I purchased one of these units, which are dual powered from an internal button-cell battery or a low-current, but high-voltage solar cell. I cut the leads to both power sources inside the calculator, and then ran the red and black leads that were once connected to the battery to the outside of the case. I then stripped the ends of these wires. Next, I rigged up a new ESD foam battery stack with three cells using the new paper clips and the same mechanical pencil lead and connected it to my multimeter with probe clips; the stack was still reading 1.8 V.

I pulled the plugs out of the meter's test-lead jacks, and fumbled around with them until I was able to pin down the ends of the wires running out of the calculator so that matching colors were in good electrical contact. The calculator swiftly displayed a dark “0,” and never before had I been so happy to see this most mysterious number, which is both something and nothing. At that instant, it meant everything! I did a quick check to make sure that 2 + 2 = 4, and the calculator confirmed my elementary-school education.

I then reconstructed this entire setup into a single, robust demonstration platform (including precision spring-clip jumpers, the most expensive part of the new device), which is shown in Figure 1 after having computed the square root of two (1.4142135).

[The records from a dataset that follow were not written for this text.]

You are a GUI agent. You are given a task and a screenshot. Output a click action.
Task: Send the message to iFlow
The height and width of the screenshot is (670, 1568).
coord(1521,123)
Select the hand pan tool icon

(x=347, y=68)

Figure 2 shows a close up of each cell in the battery stack of the demo platform. The paper clips are negative (so the leftmost paper clip is connected to the black probe clip), and the pencil leads in contact with the foam samples are positive (so the rightmost pencil lead is connected to the red probe clip via the rightmost paper clip). As can be seen in the figure, a drop of water is placed on top of each paper clip, and bulges over on either side to touch the upper surface of the foam.

Figure 2. A close-up of the ESD foam battery stack that powers a calculator in the demonstration platform.

While many questions remain about the chemistry that might be going on in this new arrangement (Is it air breathing? Is it rechargeable? Why do some foam samples work when others don't? What causes each water drop to develop an opaque film on its surface?), the mystery of the steam battery would seem to be solved.

Apparently, humid air seeps through the ESD foam sample, and reaches the junctions between the foam and the paper clips. When humid air enters closer to one paper clip than the other (as it does in the steam battery), more condensation must be forming at this nearby junction, creating a greater amount of liquid water there than at the opposite junction. This would create a stronger cell voltage in that nearby junction that could overcome any potential of the reverse-series cell formed by the opposite junction, allowing a substantial voltage to develop between the two paper clips.

This phenomenon eluded my explanation because my brain refused to accept the possibility of a battery with two identical metals for electrodes (as opposed to the classic battery created when two dissimilar metals, such as copper and zinc, are stuck in a lemon). Speaking of elusive phenomena, none of this begins to explain how Dr. Christopher M. Sorensen's carbon aerosol gel sandwiched between two paper clips produces no voltage, yet drops in resistance when exposed to air, only to return to its nominal value (after drying out?). Looks like another job for mechanical pencil lead.

Alas, whatever comes of these further investigations, the steam battery would seem a mythical beast. Yet, it seems to have given birth to something equally bizarre, and I can prove the existence of this new creature mathematically . . . sort of.